Singapore wisely sets its immigration policy based on the contribution of the individual seeking to enter the city-state. Other than the spouses and minor children of a Singaporean or of a Singaporean Permanent Resident, or the parents of a Singaporean, all immigrants, temporary or permanent, must meet strict employment, income, or investment based requirements before entering on either a temporary, limited, or permanent resident visa.
Unemployed or unemployable immigrants are unknown to Singapore, and there is no welfare class of immigrants. This is in remarkable contrast to the United States where immigration brings in large numbers of welfare recipients and criminals. The United States has its own native criminal classes, Congress and blacks. The Lion City has neither, and wisely chose not to import a criminal class. Well, it sort of does, Malays, but it keeps them and their Islamism under strict controls.
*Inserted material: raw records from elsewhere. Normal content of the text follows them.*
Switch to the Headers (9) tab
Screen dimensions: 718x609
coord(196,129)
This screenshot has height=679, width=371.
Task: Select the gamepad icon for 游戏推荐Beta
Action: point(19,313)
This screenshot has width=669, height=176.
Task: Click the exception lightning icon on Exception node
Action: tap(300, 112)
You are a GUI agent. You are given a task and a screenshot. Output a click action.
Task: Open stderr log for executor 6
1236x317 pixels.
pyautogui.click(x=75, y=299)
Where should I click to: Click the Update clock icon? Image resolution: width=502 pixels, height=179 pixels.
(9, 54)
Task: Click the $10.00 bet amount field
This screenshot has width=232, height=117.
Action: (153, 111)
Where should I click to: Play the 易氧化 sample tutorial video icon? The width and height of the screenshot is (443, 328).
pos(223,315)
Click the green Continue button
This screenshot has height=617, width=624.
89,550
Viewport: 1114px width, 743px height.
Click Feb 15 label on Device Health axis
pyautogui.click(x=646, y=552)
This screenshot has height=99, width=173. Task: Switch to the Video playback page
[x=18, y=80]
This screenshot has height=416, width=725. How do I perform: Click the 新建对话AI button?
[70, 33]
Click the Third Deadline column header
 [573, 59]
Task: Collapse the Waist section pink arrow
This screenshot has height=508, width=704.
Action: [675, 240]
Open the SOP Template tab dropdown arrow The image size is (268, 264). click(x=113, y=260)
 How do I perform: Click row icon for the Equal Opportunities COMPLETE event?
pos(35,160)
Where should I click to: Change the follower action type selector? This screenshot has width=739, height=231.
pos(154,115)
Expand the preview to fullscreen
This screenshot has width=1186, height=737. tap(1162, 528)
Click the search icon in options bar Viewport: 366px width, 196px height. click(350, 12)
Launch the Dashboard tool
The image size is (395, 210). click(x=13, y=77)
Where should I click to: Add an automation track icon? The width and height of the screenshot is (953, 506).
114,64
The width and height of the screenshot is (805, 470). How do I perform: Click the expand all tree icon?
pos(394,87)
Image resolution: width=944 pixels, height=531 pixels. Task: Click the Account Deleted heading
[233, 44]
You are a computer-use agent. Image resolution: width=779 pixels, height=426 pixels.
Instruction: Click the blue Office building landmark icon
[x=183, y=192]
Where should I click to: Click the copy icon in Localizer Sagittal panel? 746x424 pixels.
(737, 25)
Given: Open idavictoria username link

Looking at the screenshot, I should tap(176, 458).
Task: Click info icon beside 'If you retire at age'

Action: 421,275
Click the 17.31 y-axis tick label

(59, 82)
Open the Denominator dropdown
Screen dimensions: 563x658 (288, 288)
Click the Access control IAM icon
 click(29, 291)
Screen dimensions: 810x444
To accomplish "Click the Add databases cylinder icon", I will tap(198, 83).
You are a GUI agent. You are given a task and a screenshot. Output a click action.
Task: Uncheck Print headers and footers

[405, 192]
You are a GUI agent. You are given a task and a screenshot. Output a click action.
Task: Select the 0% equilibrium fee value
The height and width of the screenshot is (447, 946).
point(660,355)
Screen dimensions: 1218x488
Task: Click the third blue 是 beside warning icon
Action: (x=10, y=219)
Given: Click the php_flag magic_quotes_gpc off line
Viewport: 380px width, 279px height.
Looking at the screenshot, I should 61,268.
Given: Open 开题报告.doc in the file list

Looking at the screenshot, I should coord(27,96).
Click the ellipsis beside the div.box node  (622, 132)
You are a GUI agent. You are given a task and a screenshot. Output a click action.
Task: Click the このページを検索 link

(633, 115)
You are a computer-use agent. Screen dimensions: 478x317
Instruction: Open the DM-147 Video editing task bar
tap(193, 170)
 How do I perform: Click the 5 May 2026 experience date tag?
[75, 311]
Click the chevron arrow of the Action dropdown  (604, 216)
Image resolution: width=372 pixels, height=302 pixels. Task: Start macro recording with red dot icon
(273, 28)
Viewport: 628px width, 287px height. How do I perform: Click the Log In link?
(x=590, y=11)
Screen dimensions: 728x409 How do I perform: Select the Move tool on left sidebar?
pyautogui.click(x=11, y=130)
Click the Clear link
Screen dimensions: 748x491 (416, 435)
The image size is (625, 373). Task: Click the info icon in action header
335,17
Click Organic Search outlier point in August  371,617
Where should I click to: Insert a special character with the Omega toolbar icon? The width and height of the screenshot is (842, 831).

However, Singapore is quite distinct from the United States in that it has an immigration policy designed to benefit the nation and the nation's people, not loud segments of the population, such as the Slave Power or Cultural Marxists. Undoubtedly part of this is the benefit of living in a Confucian society— the PAP has the Mandate of Heaven, and is acting in a manner calculated to keep that mandate: Controlling a rapacious merchant class, maintaining respect for law and order, ensuring a happy and prosperous population, and preserving its cultural heritage all while responding to the concerns of the populous and its indigenous cultural concerns, a sort of Confucian Republic.
Not a democracy, not a monarchy, not an oligarchy, not an autocracy, but something different yet taking from all those forms of government and always acting in its national and citizen's interests. It is something that the United States should examine, especially while there is a demand for immigration reform. Our immigration certainly needs reform from one based on family relations to one based on employment and productivity that would support the nation, its people, and its culture.